Affectant les arbres fruitiers à noyaux du genre Prunus (pêcher, abricotier, prunier), la maladie de la Sharka, nommée également "variole du prunier", est apparue en Bulgarie en 1915. Cette maladie virale végétale est considérée comme la plus grave en termes d'impacts économique et agronomique chez ces espèces fruitières. Rappelons que le virus de la sharka provoque des anneaux chlorotiques sur les feuilles et les fruits, qui plus est une déformation des fruits et leur chute précoce des arbres. Déformés et pauvres en sucres, ces fruits ne sont pas commercialisables. Aujourd'hui, c'est essentiellement par la prophylaxie que passe la lutte contre cette maladie (surveillance régulière des vergers et des pépinières, arrachage immédiat des plants contaminés, utilisation de matériel de plantation sain ou certifié).
D'où le lancement d'un programme européen baptisé SharCo (Sharka Containment). Coordonné par l'Inra, celui-ci implique 17 instituts de recherche de 12 pays européens. Doté d'une contribution européenne d'un montant de 3 millions d'euros, pour un budget total de 4 millions d'euros, il se poursuivra jusqu'en 2012. Il s'agit de mettre au point des stratégies de lutte intégrée pour prévenir l'extension de cette maladie.
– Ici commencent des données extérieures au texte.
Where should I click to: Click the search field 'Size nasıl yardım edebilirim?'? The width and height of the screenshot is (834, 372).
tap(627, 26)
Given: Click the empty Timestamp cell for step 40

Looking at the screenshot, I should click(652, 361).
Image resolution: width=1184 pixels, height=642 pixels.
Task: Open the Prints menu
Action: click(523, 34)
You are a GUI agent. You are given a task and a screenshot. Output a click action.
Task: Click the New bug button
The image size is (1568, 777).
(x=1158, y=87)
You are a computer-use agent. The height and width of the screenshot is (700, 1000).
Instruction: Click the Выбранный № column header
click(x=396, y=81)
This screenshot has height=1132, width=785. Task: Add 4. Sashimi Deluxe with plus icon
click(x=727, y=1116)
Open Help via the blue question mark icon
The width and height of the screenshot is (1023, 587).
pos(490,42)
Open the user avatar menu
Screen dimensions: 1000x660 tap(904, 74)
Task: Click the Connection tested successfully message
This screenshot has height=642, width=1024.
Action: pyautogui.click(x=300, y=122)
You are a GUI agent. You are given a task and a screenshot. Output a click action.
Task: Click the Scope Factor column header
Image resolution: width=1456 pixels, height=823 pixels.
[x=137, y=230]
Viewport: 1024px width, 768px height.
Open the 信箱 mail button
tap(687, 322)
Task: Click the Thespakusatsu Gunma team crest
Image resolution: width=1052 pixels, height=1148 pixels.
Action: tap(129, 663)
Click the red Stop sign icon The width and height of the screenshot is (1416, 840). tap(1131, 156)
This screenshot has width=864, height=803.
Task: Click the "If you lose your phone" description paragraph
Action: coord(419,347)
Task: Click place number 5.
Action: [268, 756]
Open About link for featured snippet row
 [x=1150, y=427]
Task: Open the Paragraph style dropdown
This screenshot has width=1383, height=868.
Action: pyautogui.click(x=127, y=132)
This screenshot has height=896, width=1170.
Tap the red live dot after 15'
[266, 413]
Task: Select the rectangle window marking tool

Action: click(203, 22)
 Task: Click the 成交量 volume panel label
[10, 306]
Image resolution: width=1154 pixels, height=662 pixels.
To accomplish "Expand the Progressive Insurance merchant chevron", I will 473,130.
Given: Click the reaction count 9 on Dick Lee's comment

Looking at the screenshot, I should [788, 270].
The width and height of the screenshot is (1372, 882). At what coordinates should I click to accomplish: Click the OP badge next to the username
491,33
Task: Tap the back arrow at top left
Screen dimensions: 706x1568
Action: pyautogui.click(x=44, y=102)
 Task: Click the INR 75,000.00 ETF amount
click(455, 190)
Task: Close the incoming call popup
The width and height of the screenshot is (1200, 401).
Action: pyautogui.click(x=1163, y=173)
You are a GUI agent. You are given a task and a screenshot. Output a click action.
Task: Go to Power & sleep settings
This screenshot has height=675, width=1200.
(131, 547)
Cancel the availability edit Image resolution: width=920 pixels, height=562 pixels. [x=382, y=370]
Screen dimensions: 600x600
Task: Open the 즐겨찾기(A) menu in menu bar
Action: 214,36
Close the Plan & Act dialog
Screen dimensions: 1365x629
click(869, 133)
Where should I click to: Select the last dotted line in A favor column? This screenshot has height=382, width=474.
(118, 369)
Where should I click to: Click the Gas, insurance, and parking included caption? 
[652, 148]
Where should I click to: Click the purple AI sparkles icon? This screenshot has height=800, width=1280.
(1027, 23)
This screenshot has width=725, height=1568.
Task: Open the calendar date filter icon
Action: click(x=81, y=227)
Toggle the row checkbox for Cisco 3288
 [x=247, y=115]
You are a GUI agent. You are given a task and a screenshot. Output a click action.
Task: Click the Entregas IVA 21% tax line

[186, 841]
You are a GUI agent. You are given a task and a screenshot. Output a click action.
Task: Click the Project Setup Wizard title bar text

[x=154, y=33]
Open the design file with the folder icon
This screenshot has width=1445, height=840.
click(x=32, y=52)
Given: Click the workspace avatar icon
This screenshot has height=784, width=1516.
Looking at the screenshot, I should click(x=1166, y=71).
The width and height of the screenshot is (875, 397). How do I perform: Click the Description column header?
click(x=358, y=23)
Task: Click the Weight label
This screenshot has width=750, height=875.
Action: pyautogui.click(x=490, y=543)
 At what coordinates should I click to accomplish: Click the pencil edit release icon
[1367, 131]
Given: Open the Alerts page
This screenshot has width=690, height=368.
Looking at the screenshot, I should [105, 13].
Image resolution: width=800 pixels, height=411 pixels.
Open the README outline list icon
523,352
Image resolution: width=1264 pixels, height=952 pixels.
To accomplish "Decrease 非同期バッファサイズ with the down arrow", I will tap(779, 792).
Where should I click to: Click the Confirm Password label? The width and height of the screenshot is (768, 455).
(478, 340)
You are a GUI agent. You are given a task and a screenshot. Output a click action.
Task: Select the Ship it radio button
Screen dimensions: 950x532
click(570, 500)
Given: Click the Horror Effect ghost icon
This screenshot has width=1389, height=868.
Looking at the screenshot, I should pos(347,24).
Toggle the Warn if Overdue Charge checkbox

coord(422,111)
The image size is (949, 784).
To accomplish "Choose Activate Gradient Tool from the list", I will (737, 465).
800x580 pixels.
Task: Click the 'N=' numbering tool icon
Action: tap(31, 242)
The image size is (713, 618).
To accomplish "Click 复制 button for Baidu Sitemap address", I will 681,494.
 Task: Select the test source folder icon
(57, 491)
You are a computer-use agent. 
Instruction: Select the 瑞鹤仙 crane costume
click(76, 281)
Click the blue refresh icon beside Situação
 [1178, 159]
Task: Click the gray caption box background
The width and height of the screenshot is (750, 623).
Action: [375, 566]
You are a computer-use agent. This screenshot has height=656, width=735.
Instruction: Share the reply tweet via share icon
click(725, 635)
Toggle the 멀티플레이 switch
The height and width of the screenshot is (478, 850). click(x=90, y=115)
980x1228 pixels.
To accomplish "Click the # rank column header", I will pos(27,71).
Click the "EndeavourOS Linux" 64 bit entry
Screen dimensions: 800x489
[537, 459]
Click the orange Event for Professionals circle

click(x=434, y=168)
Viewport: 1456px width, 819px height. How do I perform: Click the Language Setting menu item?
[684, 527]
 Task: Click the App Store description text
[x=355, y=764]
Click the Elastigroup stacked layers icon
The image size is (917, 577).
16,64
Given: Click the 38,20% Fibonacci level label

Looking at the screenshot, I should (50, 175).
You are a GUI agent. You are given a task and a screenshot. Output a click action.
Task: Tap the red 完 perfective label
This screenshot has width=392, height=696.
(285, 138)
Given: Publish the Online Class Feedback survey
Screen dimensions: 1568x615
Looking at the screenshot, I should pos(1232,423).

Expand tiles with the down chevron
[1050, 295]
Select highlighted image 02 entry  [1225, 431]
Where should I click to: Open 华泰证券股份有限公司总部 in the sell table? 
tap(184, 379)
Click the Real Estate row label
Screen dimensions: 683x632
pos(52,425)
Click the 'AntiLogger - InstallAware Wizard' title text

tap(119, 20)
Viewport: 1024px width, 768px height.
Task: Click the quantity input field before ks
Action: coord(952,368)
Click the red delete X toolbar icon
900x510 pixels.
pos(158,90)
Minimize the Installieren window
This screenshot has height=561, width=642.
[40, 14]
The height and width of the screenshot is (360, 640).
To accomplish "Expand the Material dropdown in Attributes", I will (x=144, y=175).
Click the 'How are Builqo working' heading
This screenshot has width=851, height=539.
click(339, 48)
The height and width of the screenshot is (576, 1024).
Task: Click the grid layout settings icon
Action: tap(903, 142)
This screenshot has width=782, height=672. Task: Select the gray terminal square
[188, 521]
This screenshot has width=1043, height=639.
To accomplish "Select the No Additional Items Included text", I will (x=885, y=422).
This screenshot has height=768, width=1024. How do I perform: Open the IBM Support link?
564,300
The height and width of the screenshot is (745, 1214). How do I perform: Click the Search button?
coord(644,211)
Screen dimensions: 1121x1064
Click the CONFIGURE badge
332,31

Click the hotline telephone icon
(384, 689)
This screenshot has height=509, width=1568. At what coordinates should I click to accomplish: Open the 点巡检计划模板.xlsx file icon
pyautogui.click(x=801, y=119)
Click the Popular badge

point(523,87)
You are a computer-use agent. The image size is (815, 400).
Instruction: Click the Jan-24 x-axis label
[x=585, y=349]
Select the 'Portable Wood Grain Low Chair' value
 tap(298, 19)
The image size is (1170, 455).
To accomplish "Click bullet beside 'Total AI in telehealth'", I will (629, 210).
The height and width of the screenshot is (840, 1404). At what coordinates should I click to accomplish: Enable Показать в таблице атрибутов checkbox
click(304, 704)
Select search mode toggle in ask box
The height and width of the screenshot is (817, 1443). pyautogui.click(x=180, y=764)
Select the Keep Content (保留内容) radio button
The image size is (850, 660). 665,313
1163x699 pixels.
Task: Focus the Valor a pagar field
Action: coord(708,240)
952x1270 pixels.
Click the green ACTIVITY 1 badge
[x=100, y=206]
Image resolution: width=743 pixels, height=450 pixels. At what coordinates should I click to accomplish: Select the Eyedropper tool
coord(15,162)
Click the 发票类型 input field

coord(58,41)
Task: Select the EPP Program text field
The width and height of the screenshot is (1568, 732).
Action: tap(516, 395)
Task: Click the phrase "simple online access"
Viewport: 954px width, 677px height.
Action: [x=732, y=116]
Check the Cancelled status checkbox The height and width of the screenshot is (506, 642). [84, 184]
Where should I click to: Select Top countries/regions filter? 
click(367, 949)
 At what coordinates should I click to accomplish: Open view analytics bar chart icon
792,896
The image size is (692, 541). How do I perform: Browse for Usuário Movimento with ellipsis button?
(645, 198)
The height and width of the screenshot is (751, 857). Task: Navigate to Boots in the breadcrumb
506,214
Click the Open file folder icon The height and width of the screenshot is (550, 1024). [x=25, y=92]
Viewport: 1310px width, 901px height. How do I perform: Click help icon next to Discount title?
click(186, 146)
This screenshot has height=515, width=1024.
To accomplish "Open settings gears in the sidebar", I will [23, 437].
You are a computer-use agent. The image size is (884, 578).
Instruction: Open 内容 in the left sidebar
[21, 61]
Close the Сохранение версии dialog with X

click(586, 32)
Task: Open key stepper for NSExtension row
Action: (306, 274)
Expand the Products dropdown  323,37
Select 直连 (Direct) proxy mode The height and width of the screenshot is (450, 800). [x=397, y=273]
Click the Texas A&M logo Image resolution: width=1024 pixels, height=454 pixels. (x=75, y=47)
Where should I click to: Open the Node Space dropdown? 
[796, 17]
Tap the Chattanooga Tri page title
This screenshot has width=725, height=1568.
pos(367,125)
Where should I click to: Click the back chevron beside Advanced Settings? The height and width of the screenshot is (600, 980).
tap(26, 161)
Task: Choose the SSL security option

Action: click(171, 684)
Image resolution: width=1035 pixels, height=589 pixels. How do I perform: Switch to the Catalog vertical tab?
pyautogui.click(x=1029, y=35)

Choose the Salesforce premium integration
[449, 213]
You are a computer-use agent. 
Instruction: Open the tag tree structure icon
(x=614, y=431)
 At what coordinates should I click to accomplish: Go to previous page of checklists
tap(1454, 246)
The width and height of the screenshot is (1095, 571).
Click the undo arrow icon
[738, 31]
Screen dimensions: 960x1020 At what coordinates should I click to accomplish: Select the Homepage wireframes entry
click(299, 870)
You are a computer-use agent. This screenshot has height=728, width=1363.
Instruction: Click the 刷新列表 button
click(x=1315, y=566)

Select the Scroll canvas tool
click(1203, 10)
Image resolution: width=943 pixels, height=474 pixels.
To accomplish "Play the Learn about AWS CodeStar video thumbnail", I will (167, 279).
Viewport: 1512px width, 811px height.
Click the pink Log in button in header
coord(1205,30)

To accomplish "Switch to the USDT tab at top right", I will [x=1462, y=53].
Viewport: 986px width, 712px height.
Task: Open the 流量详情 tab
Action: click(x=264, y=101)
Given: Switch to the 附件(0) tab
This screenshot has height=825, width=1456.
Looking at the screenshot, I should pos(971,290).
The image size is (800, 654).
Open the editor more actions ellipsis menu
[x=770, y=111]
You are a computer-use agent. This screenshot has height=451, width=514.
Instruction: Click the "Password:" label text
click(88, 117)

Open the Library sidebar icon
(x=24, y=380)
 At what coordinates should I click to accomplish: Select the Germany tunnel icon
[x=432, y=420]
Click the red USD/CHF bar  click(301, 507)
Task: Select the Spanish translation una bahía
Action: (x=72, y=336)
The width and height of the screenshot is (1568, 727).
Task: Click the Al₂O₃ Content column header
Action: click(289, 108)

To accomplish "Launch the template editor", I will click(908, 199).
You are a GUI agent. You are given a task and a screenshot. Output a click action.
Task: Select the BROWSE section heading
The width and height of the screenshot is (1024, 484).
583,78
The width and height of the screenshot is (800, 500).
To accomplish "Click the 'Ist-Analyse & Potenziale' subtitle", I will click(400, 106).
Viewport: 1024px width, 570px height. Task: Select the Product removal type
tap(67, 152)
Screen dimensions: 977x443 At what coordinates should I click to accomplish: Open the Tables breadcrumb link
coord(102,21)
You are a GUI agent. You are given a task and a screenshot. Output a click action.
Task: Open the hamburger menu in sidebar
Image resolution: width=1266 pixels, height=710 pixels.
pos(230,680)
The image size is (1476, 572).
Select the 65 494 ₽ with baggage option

Ainsi l'accent sera mis sur le développement de systèmes pour détecter, évaluer et prendre des mesures en cas d'apparition de souches encore inconnues en Europe.
L'objectif de SharCo est de parvenir à mettre en place au niveau européen, des systèmes de gestion du risque pour la maladie de la sharka, en appui aux politiques européennes et impliquant l'ensemble des acteurs de la filière fruit et de la protection des végétaux de chaque état membre de la Communauté Européenne.